Figure 5.

Association between RUVBL1 expression and aggressiveness in prostate cancer

(A–C) Associations in TCGA prostate cancer cohort between RUVBL1 expression and genome instability metrics, including the altered fraction of genome (A), the mutation count (B), and the aneuploidy score (C).

(D) RUVBL1 expression in TCGA prostate tissue with different T stages and Gleason scores. The p value tested the linear trends between the RUVBL1 expression with the incremental stages or scores. The dashed lines indicate the quartiles and the medians of each group.

(E) GSVA on RNA-seq data in TCGA prostate cancer tissue by ranking RUVBL1 expression on HALLMARK collection pathways.

(F) GSEA enrichment plots showing significantly enriched HALLMARK pathways in TCGA prostate cohort.

(G) Normalized enrichment score and FDR q value for significantly enriched HALLMARK pathways in the TCGA prostate cohort.

(H) Kaplan-Meier analysis of progression-free survival in TCGA prostate cancer patients stratified by RUVBL1 gene expression.

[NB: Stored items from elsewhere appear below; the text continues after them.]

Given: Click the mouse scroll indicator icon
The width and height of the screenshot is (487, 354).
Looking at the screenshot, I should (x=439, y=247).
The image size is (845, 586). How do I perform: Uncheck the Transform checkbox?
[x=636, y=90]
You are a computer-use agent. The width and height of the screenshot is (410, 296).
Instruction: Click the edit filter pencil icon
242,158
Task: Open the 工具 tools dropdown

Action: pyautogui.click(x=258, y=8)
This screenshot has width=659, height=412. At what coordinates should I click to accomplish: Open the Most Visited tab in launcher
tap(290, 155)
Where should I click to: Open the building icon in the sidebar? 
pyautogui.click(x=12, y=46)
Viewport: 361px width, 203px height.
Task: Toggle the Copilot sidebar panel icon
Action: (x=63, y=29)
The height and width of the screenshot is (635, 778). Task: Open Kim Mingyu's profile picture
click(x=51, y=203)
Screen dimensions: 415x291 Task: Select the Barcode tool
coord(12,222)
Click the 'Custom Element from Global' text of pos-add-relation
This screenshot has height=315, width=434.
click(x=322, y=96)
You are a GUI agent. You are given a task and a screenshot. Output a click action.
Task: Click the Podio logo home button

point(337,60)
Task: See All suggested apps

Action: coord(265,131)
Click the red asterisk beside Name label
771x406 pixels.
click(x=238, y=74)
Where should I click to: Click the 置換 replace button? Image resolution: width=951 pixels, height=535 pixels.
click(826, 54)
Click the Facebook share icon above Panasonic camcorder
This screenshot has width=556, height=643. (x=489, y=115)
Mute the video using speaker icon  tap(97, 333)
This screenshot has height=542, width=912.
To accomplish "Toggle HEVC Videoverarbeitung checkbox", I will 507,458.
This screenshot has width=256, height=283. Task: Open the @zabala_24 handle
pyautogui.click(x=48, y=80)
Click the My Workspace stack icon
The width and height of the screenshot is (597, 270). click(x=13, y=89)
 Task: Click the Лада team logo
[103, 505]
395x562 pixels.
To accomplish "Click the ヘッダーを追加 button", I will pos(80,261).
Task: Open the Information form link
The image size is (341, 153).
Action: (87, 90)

(I) Heatmap with RUVBL1 leading-edge genes; the side bar shows k-means-stratified groups with different risks related to significantly enriched HALLMARK pathways, including MYC target V1, E2F targets, and G2M checkpoint, in the TCGA prostate cohort.

(J–L) Kaplan-Meier analysis on progression-free survival in TCGA prostate cancer patients stratified by the GSEA leading-edge gene enriched with RUVBL1 in each pathway, including MYC targets V1 (J), E2F targets (K), and G2M checkpoints (L).